Lui qui avait vu le futur juge en chef du Canada, Antonio Lamer, en culottes courtes (son père était procureur de la Ville) et connu tous les juges à leurs débuts comme avocat n'était intimidé ni impressionné par personne.

«Hey, Boilard, viens ici!», a-t-on pu l'entendre crier dans la salle des pas perdus, un beau midi, pour poser quelques questions au juge qui est encore le plus redouté des avocats.

Et les juges obéissaient à ses injonctions sans mot dire.

En pleine salle d'audience, alors qu'un magistrat marmonnait le jugement qu'il était en train de rendre, le journaliste à la retraite André Cédilot se souvient d'avoir entendu Lizotte dire: «Plus fort, on n'entend pas!» Une fois, deux fois... Sans succès. «La troisième fois, il a crié: PLUS FORT!», raconte Cédilot. Le juge, secoué, s'est aussi conformé à sa demande.

«Il a été, pour moi et pour toute une génération, un vrai mentor», dit Cédilot, qui a pris sa retraite de La Presse l'an dernier.

«Il nous a tout montré, au palais. Si je l'appelais pour lui poser une question, il pouvait m'écrire mon texte au téléphone en cinq minutes. Il faisait régulièrement cinq, six, huit textes dans une journée.»

M. Lizotte était le chef de la salle de presse et distribuait les affectations aux journalistes des différents médias, qui devaient se partager les fruits de leur couverture à la fin de la journée. Les lecteurs plus âgés se souviennent de sa plume fine, de son sens de l'humour et de son esprit caustique.

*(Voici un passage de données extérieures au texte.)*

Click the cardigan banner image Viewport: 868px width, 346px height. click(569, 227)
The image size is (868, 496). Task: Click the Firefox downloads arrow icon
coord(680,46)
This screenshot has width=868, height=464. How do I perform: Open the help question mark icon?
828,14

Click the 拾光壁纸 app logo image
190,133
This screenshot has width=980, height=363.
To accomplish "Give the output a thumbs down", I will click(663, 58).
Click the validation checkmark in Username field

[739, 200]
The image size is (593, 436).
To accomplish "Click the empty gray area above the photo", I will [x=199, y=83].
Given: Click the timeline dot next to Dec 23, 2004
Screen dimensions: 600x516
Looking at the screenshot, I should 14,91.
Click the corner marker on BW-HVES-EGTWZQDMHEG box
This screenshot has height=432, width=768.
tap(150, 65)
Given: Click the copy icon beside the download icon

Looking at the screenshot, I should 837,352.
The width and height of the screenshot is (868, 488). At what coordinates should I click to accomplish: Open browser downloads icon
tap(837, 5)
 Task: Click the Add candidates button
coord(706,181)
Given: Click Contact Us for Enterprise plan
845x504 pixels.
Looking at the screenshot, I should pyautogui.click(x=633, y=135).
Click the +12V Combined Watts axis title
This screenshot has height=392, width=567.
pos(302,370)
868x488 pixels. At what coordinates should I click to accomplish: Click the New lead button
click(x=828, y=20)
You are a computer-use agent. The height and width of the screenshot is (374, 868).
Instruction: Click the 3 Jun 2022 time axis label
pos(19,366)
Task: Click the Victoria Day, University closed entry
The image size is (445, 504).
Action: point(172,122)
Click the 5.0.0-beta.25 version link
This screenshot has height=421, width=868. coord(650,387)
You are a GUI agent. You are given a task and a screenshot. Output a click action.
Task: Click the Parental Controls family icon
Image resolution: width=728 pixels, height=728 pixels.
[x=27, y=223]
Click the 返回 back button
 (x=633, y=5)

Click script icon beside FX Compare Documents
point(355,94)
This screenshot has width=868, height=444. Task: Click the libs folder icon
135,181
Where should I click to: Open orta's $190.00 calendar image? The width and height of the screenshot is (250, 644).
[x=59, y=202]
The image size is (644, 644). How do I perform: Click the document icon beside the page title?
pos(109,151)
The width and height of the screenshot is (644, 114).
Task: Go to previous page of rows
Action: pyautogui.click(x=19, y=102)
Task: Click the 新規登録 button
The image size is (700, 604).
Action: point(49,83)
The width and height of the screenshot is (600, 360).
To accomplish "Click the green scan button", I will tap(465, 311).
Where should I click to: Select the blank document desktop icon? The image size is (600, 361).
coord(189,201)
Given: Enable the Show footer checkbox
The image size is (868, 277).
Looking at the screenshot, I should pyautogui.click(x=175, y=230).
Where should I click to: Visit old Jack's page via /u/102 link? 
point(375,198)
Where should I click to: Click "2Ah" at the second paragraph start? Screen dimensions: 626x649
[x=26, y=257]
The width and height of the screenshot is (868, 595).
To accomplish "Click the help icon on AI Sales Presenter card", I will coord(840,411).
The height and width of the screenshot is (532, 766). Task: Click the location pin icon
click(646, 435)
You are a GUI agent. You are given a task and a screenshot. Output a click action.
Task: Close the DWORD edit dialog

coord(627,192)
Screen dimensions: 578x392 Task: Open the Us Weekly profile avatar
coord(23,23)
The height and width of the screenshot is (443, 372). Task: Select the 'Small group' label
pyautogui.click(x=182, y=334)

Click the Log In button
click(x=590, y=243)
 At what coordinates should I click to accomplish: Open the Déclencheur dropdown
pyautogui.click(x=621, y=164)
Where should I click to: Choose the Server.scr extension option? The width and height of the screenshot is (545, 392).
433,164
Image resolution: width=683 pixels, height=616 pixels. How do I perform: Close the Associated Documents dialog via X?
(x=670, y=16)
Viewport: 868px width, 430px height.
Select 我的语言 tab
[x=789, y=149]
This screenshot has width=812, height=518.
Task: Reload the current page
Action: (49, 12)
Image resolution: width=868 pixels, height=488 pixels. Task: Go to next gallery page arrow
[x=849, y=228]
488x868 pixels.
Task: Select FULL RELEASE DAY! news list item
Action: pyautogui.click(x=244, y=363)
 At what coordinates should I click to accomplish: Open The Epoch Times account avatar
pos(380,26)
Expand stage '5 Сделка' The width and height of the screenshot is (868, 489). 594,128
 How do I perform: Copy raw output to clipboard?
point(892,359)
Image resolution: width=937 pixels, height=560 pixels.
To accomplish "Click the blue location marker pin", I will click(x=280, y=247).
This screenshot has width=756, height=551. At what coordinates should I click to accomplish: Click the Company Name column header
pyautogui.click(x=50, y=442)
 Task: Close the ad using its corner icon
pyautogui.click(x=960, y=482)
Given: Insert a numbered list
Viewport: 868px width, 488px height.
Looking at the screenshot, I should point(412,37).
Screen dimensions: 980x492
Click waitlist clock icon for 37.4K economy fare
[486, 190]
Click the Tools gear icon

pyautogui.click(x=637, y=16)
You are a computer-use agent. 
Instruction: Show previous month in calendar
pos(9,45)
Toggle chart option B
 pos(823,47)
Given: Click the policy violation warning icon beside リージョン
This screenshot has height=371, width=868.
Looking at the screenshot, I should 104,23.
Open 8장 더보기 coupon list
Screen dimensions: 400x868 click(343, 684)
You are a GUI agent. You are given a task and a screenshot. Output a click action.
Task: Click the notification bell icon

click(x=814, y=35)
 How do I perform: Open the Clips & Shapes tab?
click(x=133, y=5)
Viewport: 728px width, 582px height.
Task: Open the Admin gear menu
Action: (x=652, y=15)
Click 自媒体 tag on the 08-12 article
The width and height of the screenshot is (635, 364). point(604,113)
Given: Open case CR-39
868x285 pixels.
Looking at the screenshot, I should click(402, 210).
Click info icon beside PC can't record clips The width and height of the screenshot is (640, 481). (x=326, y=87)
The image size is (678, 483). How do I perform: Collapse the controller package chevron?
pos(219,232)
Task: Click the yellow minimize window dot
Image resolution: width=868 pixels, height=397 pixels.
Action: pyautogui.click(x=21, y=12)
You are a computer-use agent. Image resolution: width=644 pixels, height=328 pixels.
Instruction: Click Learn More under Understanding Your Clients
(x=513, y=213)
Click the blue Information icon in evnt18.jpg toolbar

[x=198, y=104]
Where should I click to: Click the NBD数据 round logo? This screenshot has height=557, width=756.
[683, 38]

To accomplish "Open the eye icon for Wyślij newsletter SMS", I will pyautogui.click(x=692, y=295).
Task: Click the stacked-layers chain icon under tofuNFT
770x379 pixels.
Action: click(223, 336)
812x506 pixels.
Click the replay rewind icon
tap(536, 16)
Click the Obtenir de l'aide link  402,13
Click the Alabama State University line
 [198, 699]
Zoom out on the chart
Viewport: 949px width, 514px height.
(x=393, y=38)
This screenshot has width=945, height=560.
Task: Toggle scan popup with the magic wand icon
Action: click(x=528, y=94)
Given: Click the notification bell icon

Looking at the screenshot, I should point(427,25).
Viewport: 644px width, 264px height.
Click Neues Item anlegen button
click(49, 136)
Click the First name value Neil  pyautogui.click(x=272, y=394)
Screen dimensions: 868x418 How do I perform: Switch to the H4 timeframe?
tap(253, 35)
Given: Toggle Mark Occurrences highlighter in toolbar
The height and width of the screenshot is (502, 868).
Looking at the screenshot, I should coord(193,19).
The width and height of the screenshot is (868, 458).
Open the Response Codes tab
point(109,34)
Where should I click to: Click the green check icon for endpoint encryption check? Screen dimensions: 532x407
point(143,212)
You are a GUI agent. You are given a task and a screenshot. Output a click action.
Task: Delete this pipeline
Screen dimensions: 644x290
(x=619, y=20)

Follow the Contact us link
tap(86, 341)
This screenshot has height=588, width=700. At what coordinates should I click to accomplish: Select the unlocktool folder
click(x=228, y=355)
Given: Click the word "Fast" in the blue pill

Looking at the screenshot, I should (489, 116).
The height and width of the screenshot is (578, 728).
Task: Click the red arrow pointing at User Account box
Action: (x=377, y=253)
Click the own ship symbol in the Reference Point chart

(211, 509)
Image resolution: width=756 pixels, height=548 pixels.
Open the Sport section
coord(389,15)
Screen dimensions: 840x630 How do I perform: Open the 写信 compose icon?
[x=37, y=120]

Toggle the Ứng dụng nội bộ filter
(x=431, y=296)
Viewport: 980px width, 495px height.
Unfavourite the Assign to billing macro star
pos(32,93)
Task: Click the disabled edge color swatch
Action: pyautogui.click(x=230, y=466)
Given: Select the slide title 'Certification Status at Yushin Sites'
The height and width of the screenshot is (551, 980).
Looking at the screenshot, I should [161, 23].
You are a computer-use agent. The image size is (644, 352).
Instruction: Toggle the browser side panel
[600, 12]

«Il m'a appris le métier. C'est lui qui a transformé le reportage judiciaire, pour le différencier du reportage de faits divers», dit Rodolphe Morissette, retraité du Journal de Montréal et auteur de La presse et les tribunaux: un mariage de raison.

«Il avait des idées sociales avancées pour l'époque, lui qui a commencé dans les années 40, ajoute-t-il. Il avait un sens de la justice, au fond: il savait d'instinct si la réponse d'un juge était juste. Il n'a jamais cherché à se faire des amis dans le milieu.»

Il n'en avait pas moins gagné le respect général, au point où l'avocat Gabriel Lapointe a réuni 300 personnes dans une salle de spectacle le jour de son départ à la retraite.

Il laisse notamment dans le deuil sa fille, Monique. Une cérémonie aura lieu au 8989, rue Hochelaga, demain à 19h.